I was ready to go and I found a part-time position at a local hospital. The department was busy and understaffed and as a newly qualified sonographer, I required some guidance and mentoring. The long and short of it was that the department needed someone with experience and so I began my search. I looked in all 50 United States and even further afield. The message was the same: hospitals and cardiology groups wanted someone with 1-2 years of experience. I was in the classic Catch 22 situation. How was one to get experience without getting a job? Eventually my search ended with a group “somewhere” in Canada (location to be disclosed at a later date) snapping me up. Things move more slowly with government, though, so I am waiting for paperwork to be approved. In the meantime, needing to earn dollars, I investigated the Temporary job market. I am sure that in a bigger city, there would be far more on offer, but in a city of approximately 350,000 strong population, businesses here are looking for temp. to perm. employees. So, here I am, a thoroughly educated and mature woman, scratching around to find work that will keep bread on the table and keep the wolf from the door.
L.K. Jordan & Associates
Sitting for a new Model House
I completed a one-week assignment and have just accepted a weekend assignment to house sit for new homes on show. The house I am currently sitting in is a beautiful double-storey home. It has won The Energy Star Leadership in Housing Award, which means that it is 20%-30% more energy efficient than many other new homes and far more efficient than older homes. Walls and attic have insulation that reduces energy use and increases home comfort. Windows have better technology which keeps the heat out during summer and keeps the home warmer during winter. Fortified construction and sealed ducts reduce drafts, moisture, dust, pollen and noise which in turn reduces utility bills and maintenance and improves comfort and air quality. Indeed as I sit and type this, while waiting for prospective buyers to arrive, I am cool and comfortable beneath a fan, neither overheating nor getting chilled, and looking out through lovely windows to a garden which has been graced with plants which attract hummingbirds and butterflies – and to my sheer delight, I have seen both! If one sits patiently enough, one can spot a variety of birds that live in this area, and I just saw a Mockingbird running across the mowed lawn, with its wings lifted, flashing its white wing-patches, and watched it snag a worm.

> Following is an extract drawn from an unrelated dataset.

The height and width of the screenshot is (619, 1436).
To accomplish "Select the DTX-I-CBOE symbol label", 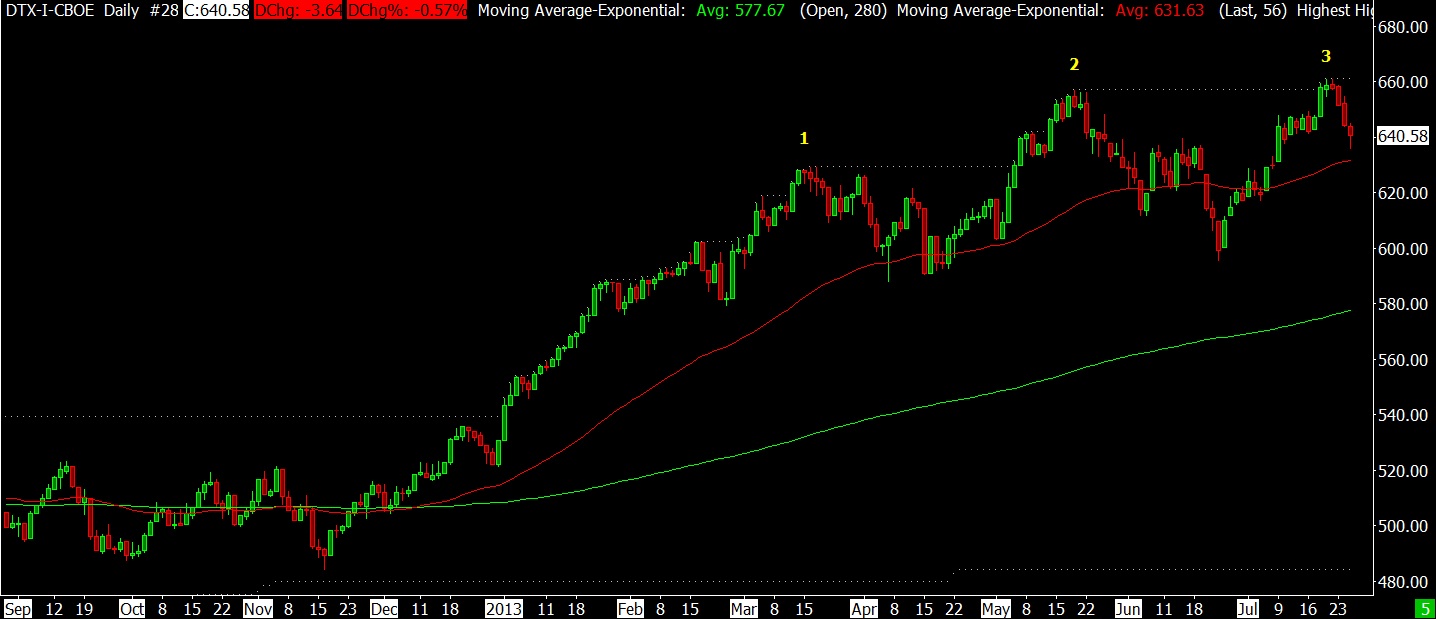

Beautifully staged brand new home for Mother's Day?
This house is beautiful and has been marvelously staged. It has been filled with furniture and looks lived in. If I were in a position to buy a house, I would be extremely tempted to buy this one, as is. I do hope the remainder of this weekend will be as pleasant as it is now. I am foregoing Mother’s Day, as my son is half a world away and I will have to visit my mother-in-law when I have completed this job on Sunday at 6 p.m. I take comfort in the fact that I am earning some money to pay my bills and hope that my next assignment comes along quickly enough while I fill in my time before I make the move to Canada – a land I have not previously visited.
Perhaps I should sum this all up by saying that despite one's education, training and experience, in order to remain up-to-date and employable, I think it's important to remain flexible about what jobs to accept in order to survive. Remember that there is supply and demand and each experience is useful in that it teaches us something one way or another. The attitude we bring to each situation is what is important and the experience we take away with us only serves to give us more insight and ability. Life, itself, is a school of sorts and many of use have earned our QBE: Qualified By Experience!